The “True Americans”
shoutout New Girl, a decent comedy that will be quickly forgotten
Let’s start with the brands that have at least one timepiece that they make fully in the United States. These are the true red, white and blue “made in the USA” brands. Most of them also have watches in their collection that are not 100% made in the USA — they use ETA, Miyota, or other ebauche movements (French for “we source the movement from a third party and assemble and finish it ourselves”) — but the made in the USA timepieces highlight their offerings.
Weiss Watch Company
Any story of modern American watch making has to introduce Cameron Weiss, founder and head watchmaker at Weiss Watch Company. We’ve mentioned Weiss Watch Company as a favorite microbrand before, as well as Weiss’ podcast, “Watch and Listen,” as a favorite podcast. There’s also this fun Buzzfeed video where some clowns go to Weiss’ shop and learn about how he makes his watches.
Weiss founded Weiss Watch Company in 2013 after graduating from watchmaking school in Switzerland and becoming a certified watchmaker. Before founding his own company, he spent about a year each at Audemars Piguet and Vacheron Constantin, helping them manufacture their high-end timepieces.

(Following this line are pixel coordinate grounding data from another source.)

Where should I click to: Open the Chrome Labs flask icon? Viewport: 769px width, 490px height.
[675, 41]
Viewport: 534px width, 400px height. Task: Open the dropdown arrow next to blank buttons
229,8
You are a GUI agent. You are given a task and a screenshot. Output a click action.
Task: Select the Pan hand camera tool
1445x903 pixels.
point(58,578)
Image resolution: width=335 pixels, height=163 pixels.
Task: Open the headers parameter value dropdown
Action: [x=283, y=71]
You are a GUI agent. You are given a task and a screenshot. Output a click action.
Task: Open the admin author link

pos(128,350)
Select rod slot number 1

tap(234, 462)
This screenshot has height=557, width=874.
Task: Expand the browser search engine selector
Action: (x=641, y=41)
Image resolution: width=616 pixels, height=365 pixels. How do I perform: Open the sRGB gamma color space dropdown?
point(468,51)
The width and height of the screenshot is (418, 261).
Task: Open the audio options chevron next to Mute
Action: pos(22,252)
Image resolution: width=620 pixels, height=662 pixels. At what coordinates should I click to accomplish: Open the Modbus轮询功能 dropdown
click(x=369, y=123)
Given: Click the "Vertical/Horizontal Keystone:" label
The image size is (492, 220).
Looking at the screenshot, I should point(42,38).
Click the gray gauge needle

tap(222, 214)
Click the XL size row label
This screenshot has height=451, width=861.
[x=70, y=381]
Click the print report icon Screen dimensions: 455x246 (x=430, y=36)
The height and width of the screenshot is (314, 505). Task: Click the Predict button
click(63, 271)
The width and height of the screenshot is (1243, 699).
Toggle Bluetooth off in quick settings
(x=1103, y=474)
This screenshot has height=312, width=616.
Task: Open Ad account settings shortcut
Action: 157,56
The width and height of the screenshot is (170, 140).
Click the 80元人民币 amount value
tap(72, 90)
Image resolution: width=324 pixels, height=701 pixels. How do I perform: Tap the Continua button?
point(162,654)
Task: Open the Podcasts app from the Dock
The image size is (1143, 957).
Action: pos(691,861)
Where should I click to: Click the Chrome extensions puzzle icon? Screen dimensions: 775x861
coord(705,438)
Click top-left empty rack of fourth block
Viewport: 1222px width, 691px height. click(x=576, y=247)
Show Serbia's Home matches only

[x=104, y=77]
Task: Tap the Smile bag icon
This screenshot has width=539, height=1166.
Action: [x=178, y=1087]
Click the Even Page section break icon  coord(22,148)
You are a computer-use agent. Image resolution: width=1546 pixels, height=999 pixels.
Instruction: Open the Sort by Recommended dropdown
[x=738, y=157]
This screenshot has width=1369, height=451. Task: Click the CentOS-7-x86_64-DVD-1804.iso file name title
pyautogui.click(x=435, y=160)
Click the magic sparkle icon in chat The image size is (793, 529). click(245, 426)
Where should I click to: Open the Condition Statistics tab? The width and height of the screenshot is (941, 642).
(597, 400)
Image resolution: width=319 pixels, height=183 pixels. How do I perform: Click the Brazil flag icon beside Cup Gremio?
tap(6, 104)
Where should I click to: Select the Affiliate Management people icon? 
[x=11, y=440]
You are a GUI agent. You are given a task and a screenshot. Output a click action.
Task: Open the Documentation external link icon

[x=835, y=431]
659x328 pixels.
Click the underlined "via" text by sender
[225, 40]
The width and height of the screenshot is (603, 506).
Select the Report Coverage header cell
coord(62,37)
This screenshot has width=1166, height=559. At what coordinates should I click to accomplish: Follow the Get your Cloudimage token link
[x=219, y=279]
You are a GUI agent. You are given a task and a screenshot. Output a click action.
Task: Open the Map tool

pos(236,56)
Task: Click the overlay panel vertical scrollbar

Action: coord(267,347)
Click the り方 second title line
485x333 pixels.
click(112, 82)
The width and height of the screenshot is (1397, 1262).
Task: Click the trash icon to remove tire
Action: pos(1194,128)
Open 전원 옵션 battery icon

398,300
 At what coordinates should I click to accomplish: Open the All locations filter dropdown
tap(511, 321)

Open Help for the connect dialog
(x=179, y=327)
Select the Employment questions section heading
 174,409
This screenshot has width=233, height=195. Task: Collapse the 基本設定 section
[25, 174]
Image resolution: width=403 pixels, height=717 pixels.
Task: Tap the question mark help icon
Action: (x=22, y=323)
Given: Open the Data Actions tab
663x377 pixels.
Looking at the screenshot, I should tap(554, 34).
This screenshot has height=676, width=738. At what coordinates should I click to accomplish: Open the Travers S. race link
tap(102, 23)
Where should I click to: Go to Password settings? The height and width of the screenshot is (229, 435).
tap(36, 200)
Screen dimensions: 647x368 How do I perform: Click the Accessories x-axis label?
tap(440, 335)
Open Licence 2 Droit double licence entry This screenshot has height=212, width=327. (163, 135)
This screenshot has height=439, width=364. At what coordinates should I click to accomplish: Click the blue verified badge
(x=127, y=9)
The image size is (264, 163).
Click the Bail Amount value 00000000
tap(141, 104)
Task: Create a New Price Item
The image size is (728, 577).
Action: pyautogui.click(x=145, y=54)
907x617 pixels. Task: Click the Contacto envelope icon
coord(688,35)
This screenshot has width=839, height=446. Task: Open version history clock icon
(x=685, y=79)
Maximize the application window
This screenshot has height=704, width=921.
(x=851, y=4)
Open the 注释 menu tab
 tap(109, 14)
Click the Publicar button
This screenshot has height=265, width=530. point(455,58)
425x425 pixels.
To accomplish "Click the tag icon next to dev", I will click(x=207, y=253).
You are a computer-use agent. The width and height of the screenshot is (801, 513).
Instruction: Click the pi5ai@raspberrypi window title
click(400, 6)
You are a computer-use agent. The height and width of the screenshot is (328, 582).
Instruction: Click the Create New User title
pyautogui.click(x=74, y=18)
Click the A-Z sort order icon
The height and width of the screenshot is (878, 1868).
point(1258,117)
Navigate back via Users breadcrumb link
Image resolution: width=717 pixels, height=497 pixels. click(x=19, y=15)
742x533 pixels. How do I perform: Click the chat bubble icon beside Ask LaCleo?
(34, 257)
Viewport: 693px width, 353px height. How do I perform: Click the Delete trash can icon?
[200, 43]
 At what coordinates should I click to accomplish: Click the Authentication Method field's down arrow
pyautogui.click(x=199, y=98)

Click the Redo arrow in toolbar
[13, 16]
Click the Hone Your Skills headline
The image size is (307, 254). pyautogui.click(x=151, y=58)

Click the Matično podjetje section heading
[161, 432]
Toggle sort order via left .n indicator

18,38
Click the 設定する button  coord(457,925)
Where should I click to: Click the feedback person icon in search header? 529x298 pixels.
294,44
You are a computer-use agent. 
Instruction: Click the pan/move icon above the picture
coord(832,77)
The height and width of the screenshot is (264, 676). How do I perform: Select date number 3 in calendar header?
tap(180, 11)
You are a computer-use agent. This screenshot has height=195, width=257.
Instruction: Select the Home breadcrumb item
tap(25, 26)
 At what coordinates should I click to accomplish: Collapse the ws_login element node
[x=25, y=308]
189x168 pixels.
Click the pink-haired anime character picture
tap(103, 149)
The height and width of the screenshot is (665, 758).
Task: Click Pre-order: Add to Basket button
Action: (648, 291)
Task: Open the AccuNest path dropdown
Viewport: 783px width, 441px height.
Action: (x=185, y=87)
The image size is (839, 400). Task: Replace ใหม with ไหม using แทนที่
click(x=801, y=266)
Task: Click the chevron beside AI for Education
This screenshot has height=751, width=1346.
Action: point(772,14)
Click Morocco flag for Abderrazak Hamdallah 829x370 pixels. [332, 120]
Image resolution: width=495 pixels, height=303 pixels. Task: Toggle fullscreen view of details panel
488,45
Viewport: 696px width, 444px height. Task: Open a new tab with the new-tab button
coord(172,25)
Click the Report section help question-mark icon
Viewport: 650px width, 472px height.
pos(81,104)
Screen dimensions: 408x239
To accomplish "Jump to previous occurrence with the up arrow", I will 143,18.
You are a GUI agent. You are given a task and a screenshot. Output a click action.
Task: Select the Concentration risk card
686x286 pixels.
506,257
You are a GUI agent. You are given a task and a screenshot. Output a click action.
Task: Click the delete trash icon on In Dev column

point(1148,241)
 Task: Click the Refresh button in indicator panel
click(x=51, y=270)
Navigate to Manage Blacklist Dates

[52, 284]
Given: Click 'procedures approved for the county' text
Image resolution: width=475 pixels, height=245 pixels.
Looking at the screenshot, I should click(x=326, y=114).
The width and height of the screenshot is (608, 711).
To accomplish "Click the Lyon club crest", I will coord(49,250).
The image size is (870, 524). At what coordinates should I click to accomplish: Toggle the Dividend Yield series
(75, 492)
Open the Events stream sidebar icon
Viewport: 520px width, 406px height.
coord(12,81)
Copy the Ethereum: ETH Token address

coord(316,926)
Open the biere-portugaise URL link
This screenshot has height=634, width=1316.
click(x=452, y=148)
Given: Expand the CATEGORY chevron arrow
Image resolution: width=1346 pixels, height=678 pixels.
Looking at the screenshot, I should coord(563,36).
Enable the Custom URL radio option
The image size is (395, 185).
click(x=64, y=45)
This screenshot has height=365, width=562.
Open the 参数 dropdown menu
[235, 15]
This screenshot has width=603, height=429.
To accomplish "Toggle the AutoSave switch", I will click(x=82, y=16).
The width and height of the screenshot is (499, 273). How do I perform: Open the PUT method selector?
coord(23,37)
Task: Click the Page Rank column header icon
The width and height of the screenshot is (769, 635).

Weiss currently makes three watches:
42mm American Issue Field Watch with Cal. 1003
38mm Standard Issue Field Watch with Cal. 1005
38mm Automatic Issue Field Watch with Cal. 2001
The Caliber 1003 is a legitimate American-made movement, and probably the most affordable serially produced one: Weiss machines, assembles, and finishes nearly every piece of the movement in his studio. The Caliber 1005 is comprised of Swiss parts that Weiss assembles and finishes in his LA studio (it’s an ETA 7001 base). The automatic Cal. 2001 uses a Swiss movement (an Eterna 39 base) which Weiss modifies and finishes. So all three have legitimate claims to the American-made mantel, but the Cal. 1003 is Weiss’ baby, completely made by him in the States.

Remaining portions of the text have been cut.